Tell-tale signs of a degrading coastal belt has been there for a while, but Goa tourism ignored them as it focused on increasing tourism footfalls.
Module 2 of Goa tourism’s master plan warns about damage to the coastal belt of the state.
A 25-year-vision document is yet to be finalized, but module 2, which was discussed recently, pointed out that North Goa beaches across Bardez and parts of Pernem and Tiswadi are seeing mass tourism with scant regard for environmental conservation. Despite reaching maturity on the tourism life cycle, coastal Goa is experiencing uncontrolled mass tourism and remains unimaginative.
The module 2 specifically highlighted that sites known for turtle nesting are seeing a diminishing headcount. Waste management, fire safety, noise and soil pollution are key issues plaguing these beach stretches.
An official, who was part of the discussion on the master plan, said this should be an eye-opener for the tourism department and the government, that has remained indifferent to the ecology of the coastal belt.
Besides, waste management and cleanliness, the two important aspects, he said has been ignored by the government.

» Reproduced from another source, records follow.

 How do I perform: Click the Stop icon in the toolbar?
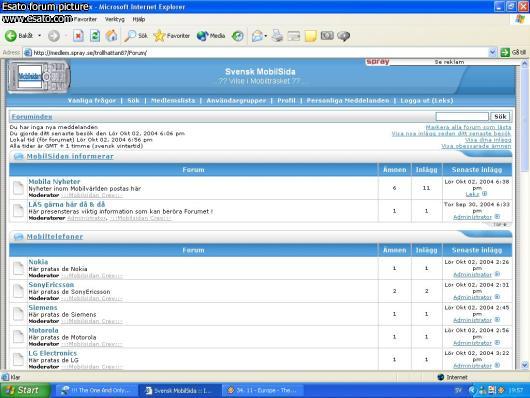coord(78,36)
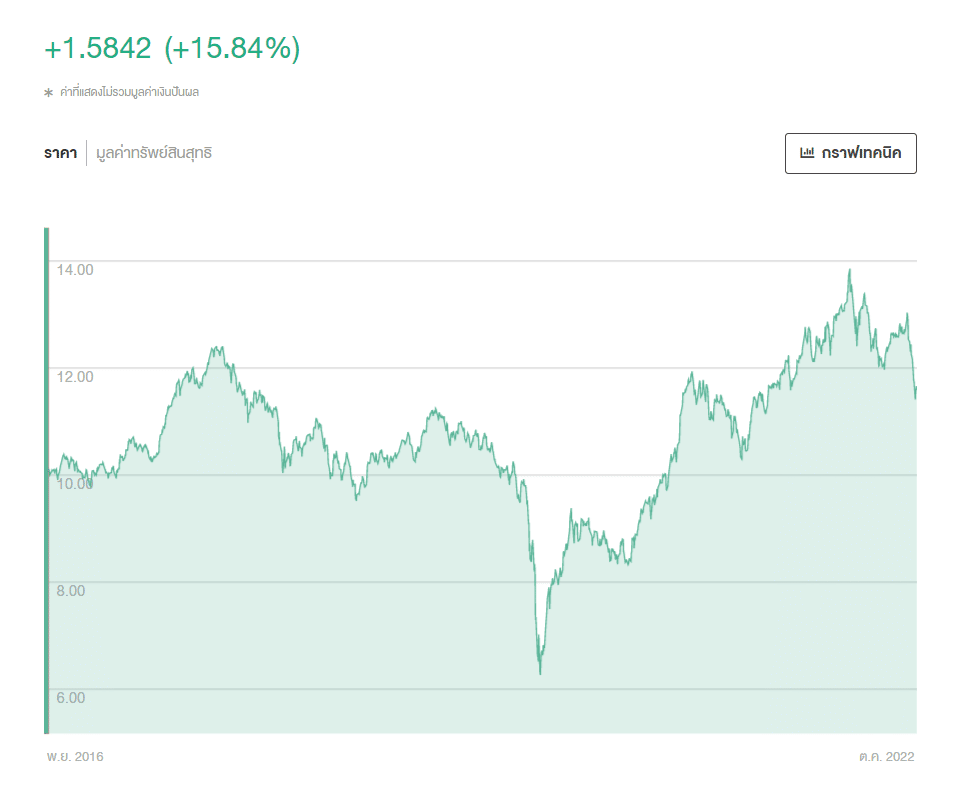The width and height of the screenshot is (971, 790).
Task: Switch to the มูลค่าทรัพย์สินสุทธิ tab
Action: pos(154,153)
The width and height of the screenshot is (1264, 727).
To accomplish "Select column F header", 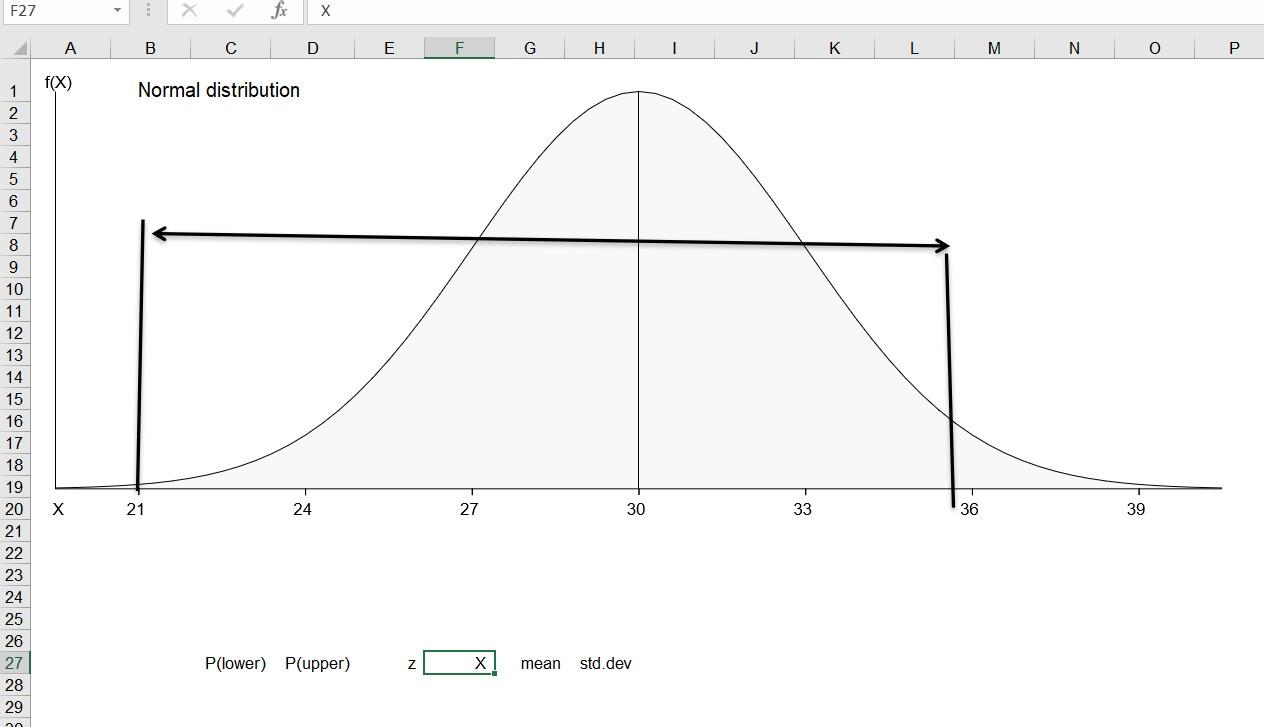I will (x=458, y=47).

“Though the government has been spending crores of rupees on waste management, it can’t be said the job is being done thoroughly. The coastal belt of North Goa is congested and filthy when compared to some years ago,” he said.

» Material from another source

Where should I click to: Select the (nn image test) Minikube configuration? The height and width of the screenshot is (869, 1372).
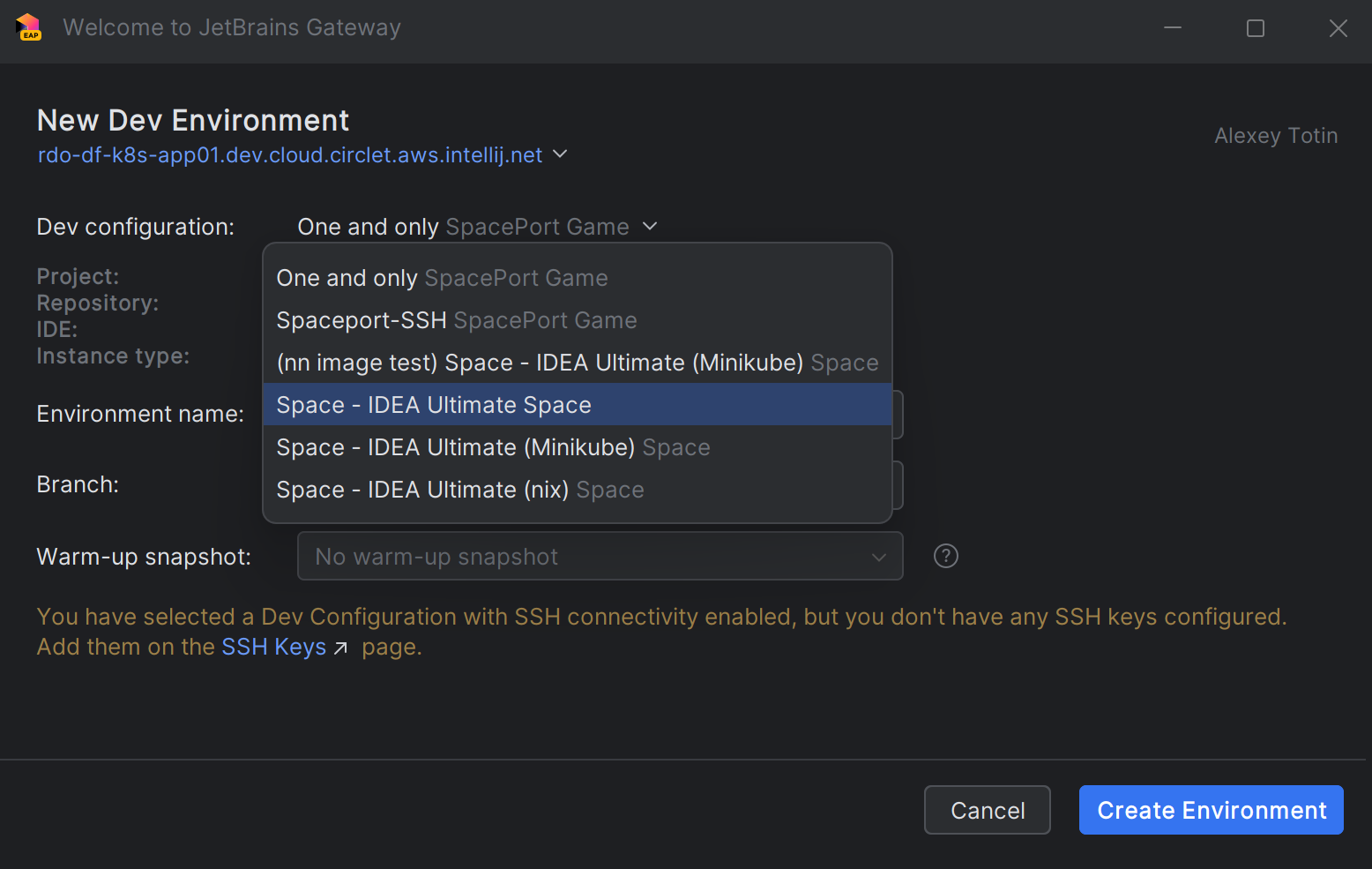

“Calangute beach is the prime example of what uncontrolled mass tourism can do to any tourist spot. Calangute panchayat though has woken up, but, the damage is already done,” said the official.

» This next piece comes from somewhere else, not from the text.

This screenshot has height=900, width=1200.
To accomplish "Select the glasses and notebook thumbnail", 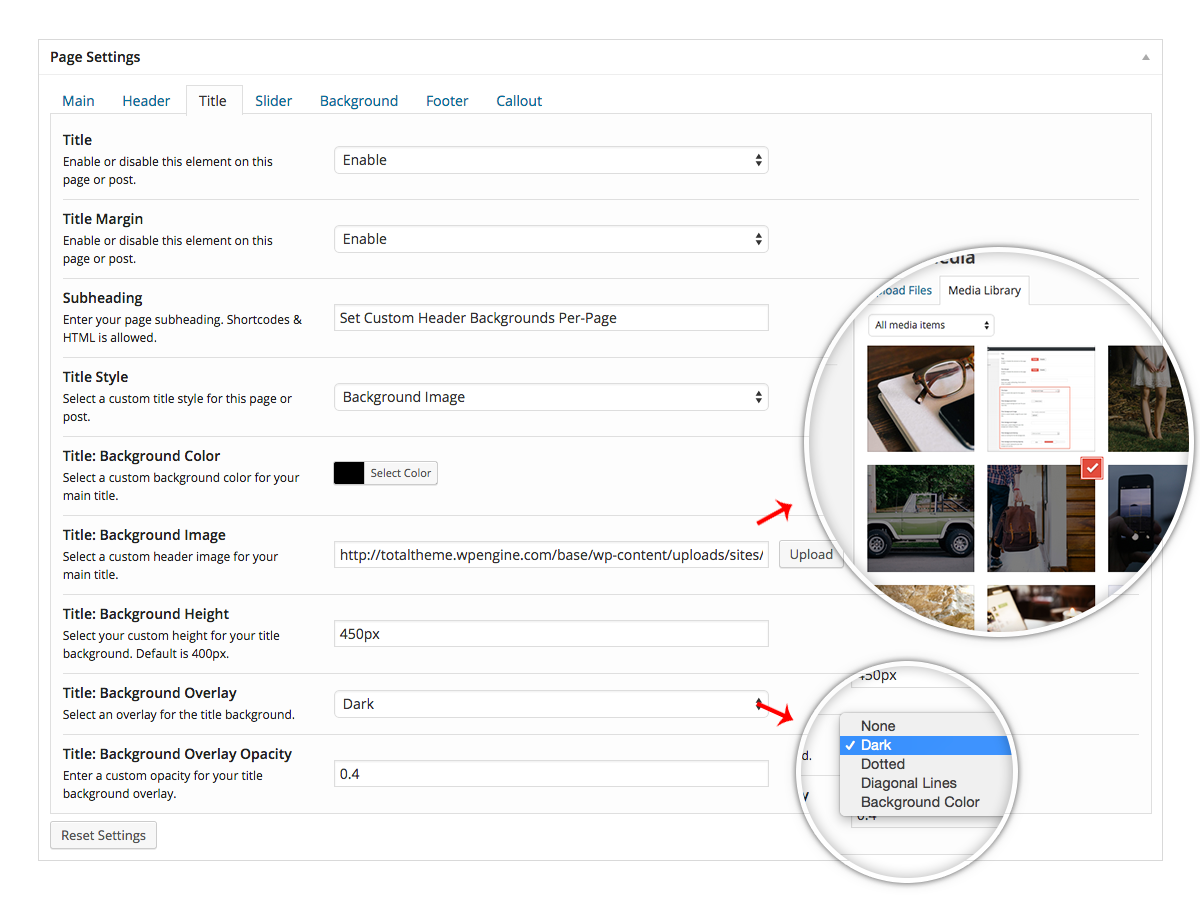I will point(920,398).
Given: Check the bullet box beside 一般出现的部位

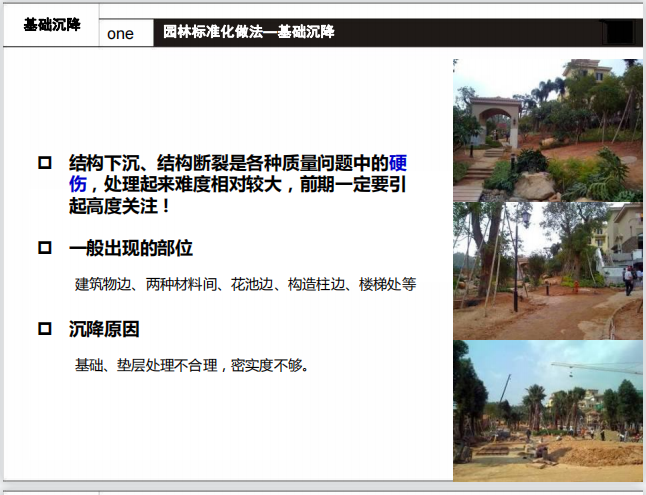Looking at the screenshot, I should [x=44, y=248].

The module 2 has suggested that pristine beaches in certain talukas have to be protected from high pressure in terms of possible development through ultra-luxury offerings. Some beaches have to be partially preserved to maintain the existing marine ecosystem such as turtle-nesting sites.
Goa needs to understand that in response to changing travel trends, coastal destinations which diversify their supply and integrate it with their inland areas display increased resilience to competition, and are more likely to succeed sustainably. And mass tourism, if not properly managed, destroys attractiveness, observed Module 2.
It suggested that in order to improve the most developed coastal areas of Goa, efforts need to be taken to upgrade and organize the existing product and enhance the tourist experience.
In less developed areas, the quality of tourist accommodation, facilities and activities should be upgraded and developed to provide a better visitor experience, it says.